___ Record set

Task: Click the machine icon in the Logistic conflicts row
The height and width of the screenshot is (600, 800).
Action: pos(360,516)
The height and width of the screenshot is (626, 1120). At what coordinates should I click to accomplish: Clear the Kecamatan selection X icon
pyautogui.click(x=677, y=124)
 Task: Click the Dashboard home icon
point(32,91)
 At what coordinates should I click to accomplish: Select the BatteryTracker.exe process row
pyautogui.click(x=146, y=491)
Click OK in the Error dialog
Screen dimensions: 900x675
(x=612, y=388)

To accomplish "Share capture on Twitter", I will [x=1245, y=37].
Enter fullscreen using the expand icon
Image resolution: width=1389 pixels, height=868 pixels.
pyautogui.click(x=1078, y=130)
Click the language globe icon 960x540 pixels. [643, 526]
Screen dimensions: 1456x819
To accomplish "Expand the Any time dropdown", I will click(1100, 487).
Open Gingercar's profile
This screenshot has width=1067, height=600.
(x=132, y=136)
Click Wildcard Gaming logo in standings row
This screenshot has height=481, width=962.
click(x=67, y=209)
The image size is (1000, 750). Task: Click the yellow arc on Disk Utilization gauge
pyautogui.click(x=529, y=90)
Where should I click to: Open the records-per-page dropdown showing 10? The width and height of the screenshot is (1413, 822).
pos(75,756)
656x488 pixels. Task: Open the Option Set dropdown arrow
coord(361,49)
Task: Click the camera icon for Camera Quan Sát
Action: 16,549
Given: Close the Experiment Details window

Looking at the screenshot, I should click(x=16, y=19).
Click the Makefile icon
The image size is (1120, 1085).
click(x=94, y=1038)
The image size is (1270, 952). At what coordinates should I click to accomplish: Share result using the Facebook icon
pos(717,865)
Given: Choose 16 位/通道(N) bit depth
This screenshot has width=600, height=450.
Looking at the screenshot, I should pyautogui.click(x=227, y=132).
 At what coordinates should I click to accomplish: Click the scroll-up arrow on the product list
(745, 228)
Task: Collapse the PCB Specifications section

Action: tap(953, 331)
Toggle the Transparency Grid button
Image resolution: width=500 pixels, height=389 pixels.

______

# Description of the task
Please write out the records above once more, exactly and completely.

# Exercise result
Task: Click the machine icon in the Logistic conflicts row
The height and width of the screenshot is (600, 800).
Action: pos(360,516)
The height and width of the screenshot is (626, 1120). At what coordinates should I click to accomplish: Clear the Kecamatan selection X icon
pyautogui.click(x=677, y=124)
 Task: Click the Dashboard home icon
point(32,91)
 At what coordinates should I click to accomplish: Select the BatteryTracker.exe process row
pyautogui.click(x=146, y=491)
Click OK in the Error dialog
Screen dimensions: 900x675
(x=612, y=388)

To accomplish "Share capture on Twitter", I will [x=1245, y=37].
Enter fullscreen using the expand icon
Image resolution: width=1389 pixels, height=868 pixels.
pyautogui.click(x=1078, y=130)
Click the language globe icon 960x540 pixels. [643, 526]
Screen dimensions: 1456x819
To accomplish "Expand the Any time dropdown", I will click(1100, 487).
Open Gingercar's profile
This screenshot has width=1067, height=600.
(x=132, y=136)
Click Wildcard Gaming logo in standings row
This screenshot has height=481, width=962.
click(x=67, y=209)
The image size is (1000, 750). Task: Click the yellow arc on Disk Utilization gauge
pyautogui.click(x=529, y=90)
Where should I click to: Open the records-per-page dropdown showing 10? The width and height of the screenshot is (1413, 822).
pos(75,756)
656x488 pixels. Task: Open the Option Set dropdown arrow
coord(361,49)
Task: Click the camera icon for Camera Quan Sát
Action: 16,549
Given: Close the Experiment Details window

Looking at the screenshot, I should click(x=16, y=19).
Click the Makefile icon
The image size is (1120, 1085).
click(x=94, y=1038)
The image size is (1270, 952). At what coordinates should I click to accomplish: Share result using the Facebook icon
pos(717,865)
Given: Choose 16 位/通道(N) bit depth
This screenshot has width=600, height=450.
Looking at the screenshot, I should pyautogui.click(x=227, y=132).
 At what coordinates should I click to accomplish: Click the scroll-up arrow on the product list
(745, 228)
Task: Collapse the PCB Specifications section

Action: tap(953, 331)
Toggle the Transparency Grid button
Image resolution: width=500 pixels, height=389 pixels.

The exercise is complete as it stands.